I could narrow it down to InMemoryKache - the following test fails:
@Test
fun concurrency() = runTest {
val cache = InMemoryKache<String, String>(maxSize = 1)
(0..100000).map(Int::toString).forEach {
launch { cache.getOrPut(it) { it }!! }
}
}
Stack trace:
java.lang.NullPointerException
at com.mayakapps.kache.InMemoryKacheTest$concurrency$1$2$1.invokeSuspend(InMemoryKacheTest.kt:36)
at kotlin.coroutines.jvm.internal.BaseContinuationImpl.resumeWith(ContinuationImpl.kt:33)
at kotlinx.coroutines.DispatchedTask.run(DispatchedTask.kt:104)
at kotlinx.coroutines.test.TestDispatcher.processEvent$kotlinx_coroutines_test(TestDispatcher.kt:24)
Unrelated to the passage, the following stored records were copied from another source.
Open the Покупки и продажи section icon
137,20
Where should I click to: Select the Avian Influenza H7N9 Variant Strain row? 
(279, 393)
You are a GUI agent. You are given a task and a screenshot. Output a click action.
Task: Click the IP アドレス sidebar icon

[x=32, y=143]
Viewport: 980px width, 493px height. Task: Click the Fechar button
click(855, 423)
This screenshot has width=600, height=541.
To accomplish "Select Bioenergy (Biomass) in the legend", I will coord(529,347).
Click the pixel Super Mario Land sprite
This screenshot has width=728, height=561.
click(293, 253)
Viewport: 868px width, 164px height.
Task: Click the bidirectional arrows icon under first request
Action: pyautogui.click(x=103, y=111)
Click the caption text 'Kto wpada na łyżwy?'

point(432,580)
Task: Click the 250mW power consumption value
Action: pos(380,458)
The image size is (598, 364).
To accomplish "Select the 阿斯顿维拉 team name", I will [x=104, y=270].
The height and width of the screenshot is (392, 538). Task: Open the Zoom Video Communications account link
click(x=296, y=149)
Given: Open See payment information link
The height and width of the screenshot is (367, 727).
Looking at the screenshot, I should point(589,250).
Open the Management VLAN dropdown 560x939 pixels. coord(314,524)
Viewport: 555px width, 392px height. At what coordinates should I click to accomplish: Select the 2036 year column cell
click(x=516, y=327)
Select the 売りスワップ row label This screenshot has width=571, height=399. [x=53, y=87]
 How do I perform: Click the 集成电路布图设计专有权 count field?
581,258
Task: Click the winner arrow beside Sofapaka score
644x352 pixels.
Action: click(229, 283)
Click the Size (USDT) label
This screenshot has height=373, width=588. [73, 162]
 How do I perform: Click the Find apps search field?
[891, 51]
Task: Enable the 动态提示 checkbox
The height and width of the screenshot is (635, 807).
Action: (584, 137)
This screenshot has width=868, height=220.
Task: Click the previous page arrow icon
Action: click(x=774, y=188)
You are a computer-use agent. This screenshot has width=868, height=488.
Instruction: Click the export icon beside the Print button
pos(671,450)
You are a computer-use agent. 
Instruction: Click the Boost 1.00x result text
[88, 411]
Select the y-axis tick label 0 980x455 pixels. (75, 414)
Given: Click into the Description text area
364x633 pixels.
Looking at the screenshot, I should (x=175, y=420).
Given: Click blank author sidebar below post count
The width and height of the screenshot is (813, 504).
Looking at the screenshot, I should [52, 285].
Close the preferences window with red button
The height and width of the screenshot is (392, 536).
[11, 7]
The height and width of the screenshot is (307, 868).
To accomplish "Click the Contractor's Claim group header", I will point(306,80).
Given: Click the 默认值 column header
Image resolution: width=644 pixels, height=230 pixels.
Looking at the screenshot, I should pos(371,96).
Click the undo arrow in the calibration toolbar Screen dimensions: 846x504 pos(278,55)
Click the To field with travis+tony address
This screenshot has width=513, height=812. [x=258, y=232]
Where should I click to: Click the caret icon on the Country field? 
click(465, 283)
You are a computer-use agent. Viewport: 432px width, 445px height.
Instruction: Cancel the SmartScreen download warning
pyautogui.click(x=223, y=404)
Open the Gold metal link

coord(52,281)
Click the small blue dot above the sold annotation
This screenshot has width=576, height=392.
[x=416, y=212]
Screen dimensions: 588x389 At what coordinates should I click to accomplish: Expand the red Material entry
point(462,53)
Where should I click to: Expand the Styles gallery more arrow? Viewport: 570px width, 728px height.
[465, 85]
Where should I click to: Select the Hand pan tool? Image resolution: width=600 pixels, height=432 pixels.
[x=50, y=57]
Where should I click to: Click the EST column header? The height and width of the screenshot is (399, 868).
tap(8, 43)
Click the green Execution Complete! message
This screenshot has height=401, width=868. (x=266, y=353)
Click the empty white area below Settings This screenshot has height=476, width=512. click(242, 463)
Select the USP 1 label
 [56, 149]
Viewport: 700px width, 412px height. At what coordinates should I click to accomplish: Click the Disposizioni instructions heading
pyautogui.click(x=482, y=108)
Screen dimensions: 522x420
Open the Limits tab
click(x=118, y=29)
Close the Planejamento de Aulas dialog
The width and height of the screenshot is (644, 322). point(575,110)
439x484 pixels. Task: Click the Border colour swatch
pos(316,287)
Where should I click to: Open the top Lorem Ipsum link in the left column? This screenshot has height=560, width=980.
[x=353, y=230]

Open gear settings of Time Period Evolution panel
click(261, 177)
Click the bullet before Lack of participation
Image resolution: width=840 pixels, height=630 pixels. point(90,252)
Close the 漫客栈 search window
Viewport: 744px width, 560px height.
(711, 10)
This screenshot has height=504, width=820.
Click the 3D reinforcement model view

at kotlinx.coroutines.test.TestCoroutineScheduler.tryRunNextTaskUnless$kotlinx_coroutines_test(TestCoroutineScheduler.kt:99)
at kotlinx.coroutines.test.TestBuildersKt__TestBuildersKt$runTest$2$1$workRunner$1.invokeSuspend(TestBuilders.kt:322)
at kotlin.coroutines.jvm.internal.BaseContinuationImpl.resumeWith(ContinuationImpl.kt:33)
at kotlinx.coroutines.DispatchedTask.run(DispatchedTask.kt:104)
at kotlinx.coroutines.EventLoopImplBase.processNextEvent(EventLoop.common.kt:277)
at kotlinx.coroutines.BlockingCoroutine.joinBlocking(Builders.kt:95)
at kotlinx.coroutines.BuildersKt__BuildersKt.runBlocking(Builders.kt:69)
at kotlinx.coroutines.BuildersKt.runBlocking(Unknown Source)
at kotlinx.coroutines.BuildersKt__BuildersKt.runBlocking$default(Builders.kt:48)
at kotlinx.coroutines.BuildersKt.runBlocking$default(Unknown Source)
at kotlinx.coroutines.test.TestBuildersJvmKt.createTestResult(TestBuildersJvm.kt:10)
at kotlinx.coroutines.test.TestBuildersKt__TestBuildersKt.runTest-8Mi8wO0(TestBuilders.kt:310)
at kotlinx.coroutines.test.TestBuildersKt.runTest-8Mi8wO0(Unknown Source)
at kotlinx.coroutines.test.TestBuildersKt__TestBuildersKt.runTest-8Mi8wO0(TestBuilders.kt:168)
at kotlinx.coroutines.test.TestBuildersKt.runTest-8Mi8wO0(Unknown Source)
at kotlinx.coroutines.test.TestBuildersKt__TestBuildersKt.runTest-8Mi8wO0$default(TestBuilders.kt:160)
at kotlinx.coroutines.test.TestBuildersKt.runTest-8Mi8wO0$default(Unknown Source)
at com.mayakapps.kache.InMemoryKacheTest.concurrency(InMemoryKacheTest.kt:32)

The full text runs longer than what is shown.